Residue Accumulation and Changes in Soil Organic Matter as Affected by Cropping Intensity in No‐Till Dryland Agroecosystems

Abstract

Crop residue is a valuable resource in Great Plains dryland agroecosystems because it aids in water conservation and soil erosion control. The objectives of our research were to (i) determine the effect of cropping intensity, climate gradient, and soil depth on levels and changes in soil C, soil N, and residue parameters after 8 yr of no‐till management in dryland cropping systems and (ii) relate soil and residue parameters to soil C and N levels. Surface soil properties and residue parameters were compared in two cropping systems, wheat (Triticum aestivum L.)–fallow (WF) and wheat–corn (Zea mays L.) or sorghum [Sorghum bicolor (L.) Moench]–proso millet (Panicum miliaceum L.)–fallow (WCMF). The effects were examined on the summit position of a catenary sequence of soils across three environments representing an evapotranspiration (ET) gradient. Soils at the low‐ and medium‐ET sites are classified as Argiustols, and the soil at the high‐ET site is an Ustochrept.
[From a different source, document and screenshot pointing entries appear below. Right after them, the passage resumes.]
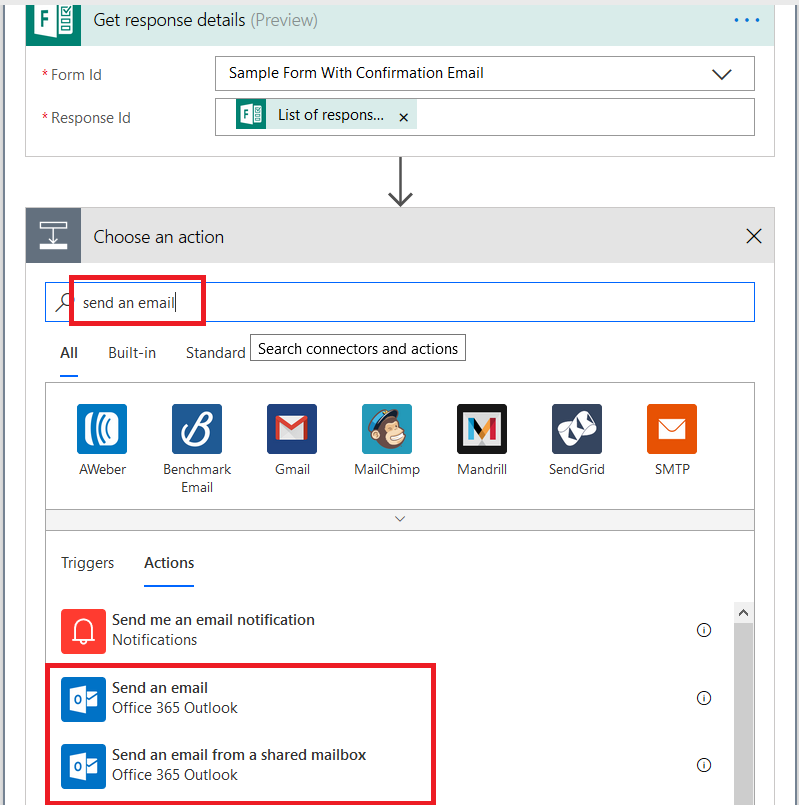799x805 pixels.
Task: Expand the Form Id dropdown
Action: [721, 74]
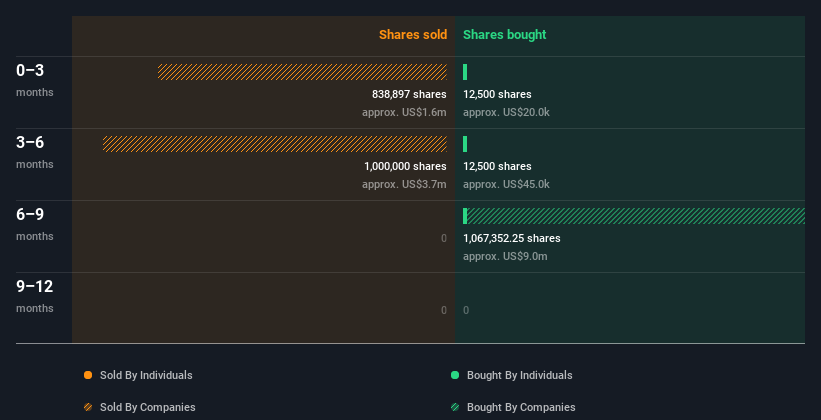Select the Shares bought column header
Viewport: 821px width, 420px height.
coord(505,35)
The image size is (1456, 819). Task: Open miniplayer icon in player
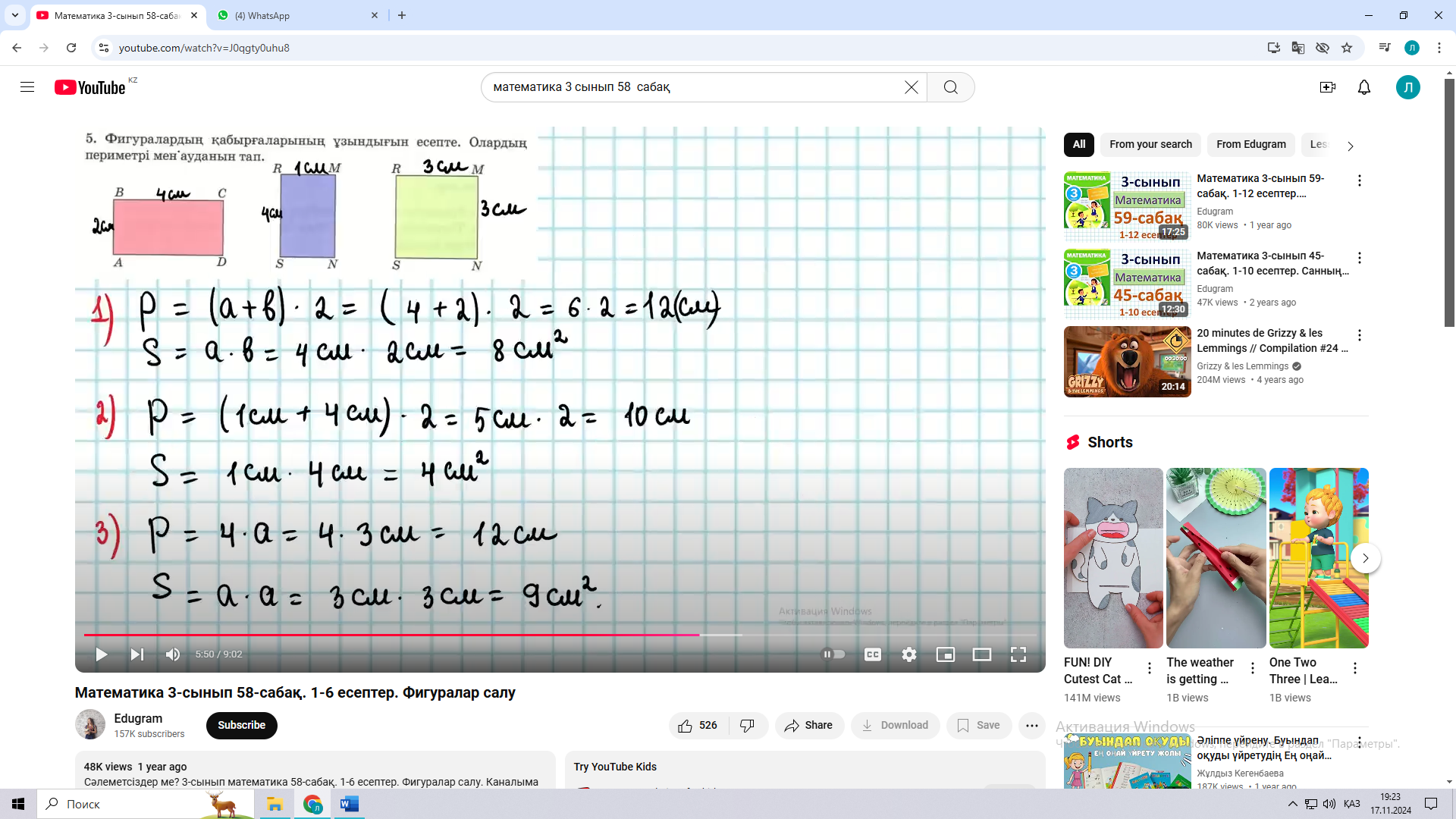pyautogui.click(x=945, y=654)
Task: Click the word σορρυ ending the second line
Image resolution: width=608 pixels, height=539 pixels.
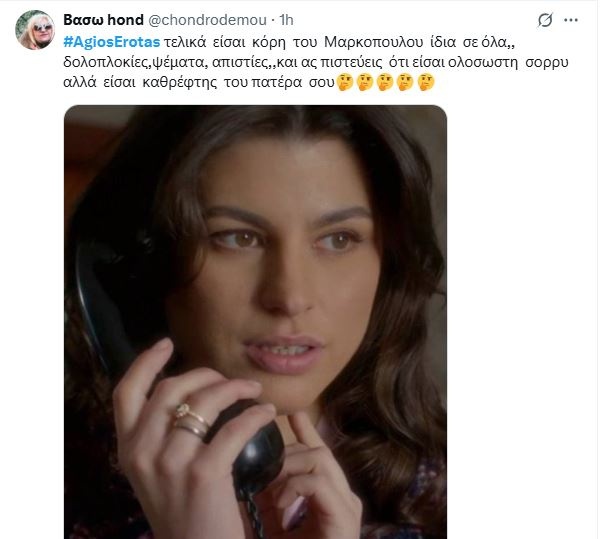Action: point(547,62)
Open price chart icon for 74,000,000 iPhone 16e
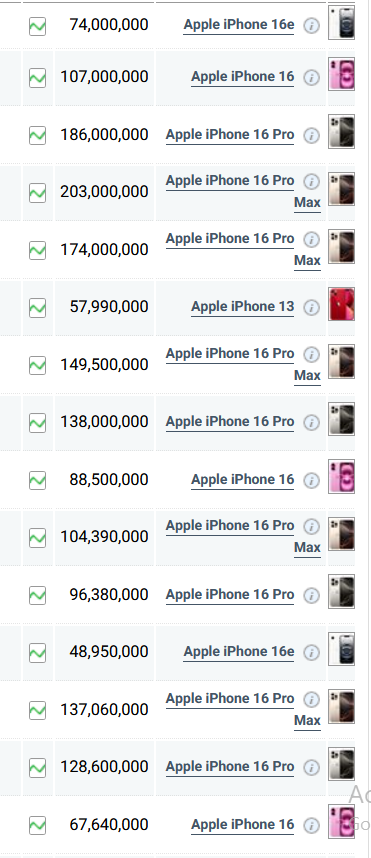 point(37,26)
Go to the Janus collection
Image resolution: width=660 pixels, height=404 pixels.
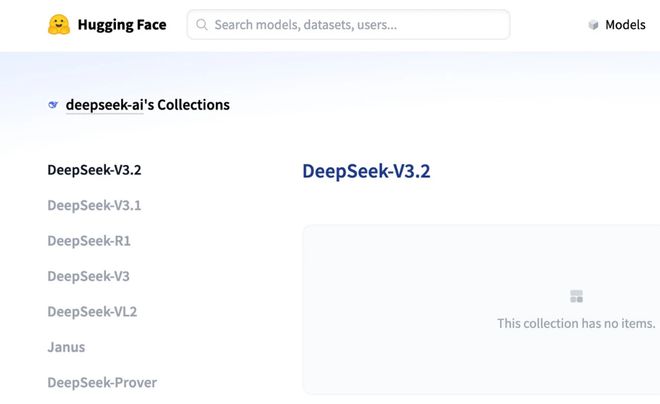(x=66, y=347)
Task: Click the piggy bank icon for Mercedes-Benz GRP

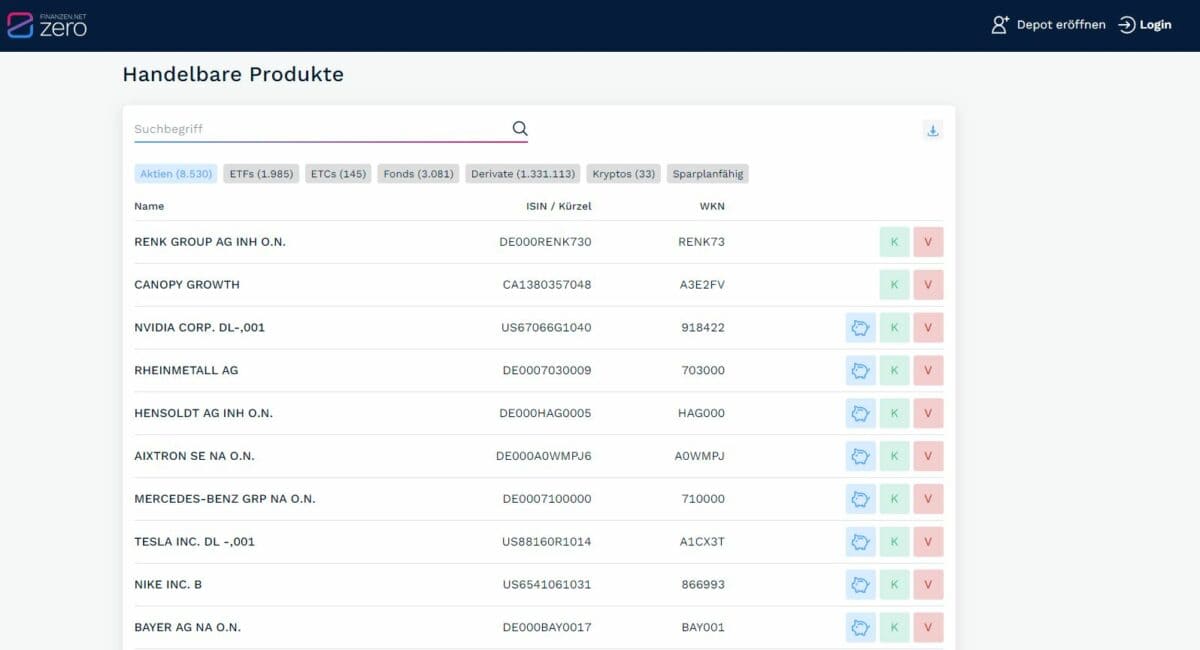Action: (x=860, y=498)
There was 3.0 Mg ha−1 of residue in the surface 10 cm of soil compared with 2.7 Mg ha−1 of residue on the soil surface averaged over ET gradient and cropping systems. About 90% of the residue in the soil was found within the 2.5‐cm soil depth. The highest soil organic C (SOC) and soil organic N (SON) were observed in the surface 0‐ to 2.5‐cm depth. There was a trend (P ≤ 0.16) for the more intense WCMF cropping system to have higher SOC and SON contents than the traditional WF system (C = 6.6 g kg−1 for WF compared with 7.5 g kg−1 for WCMF and N = 0.70 g kg−1 for WF compared with 0.74 g kg−1 for WCMF). From 1985 to 1993, gains in SOC (967 kg ha−1) and SON (74 kg ha−1) occurred in the surface 0‐ to 2.5‐ and 2.5‐ to 5‐cm depths while losses were observed in the 5‐ to 10‐cm depth (SOC = −694 kg ha−1; SON = −44 kg ha−1). Climate strongly modified these effects but did not reflect a clear ET gradient effect. The results suggest that higher levels of surface SOC and SON can be attained by increasing cropping intensity under no‐till management.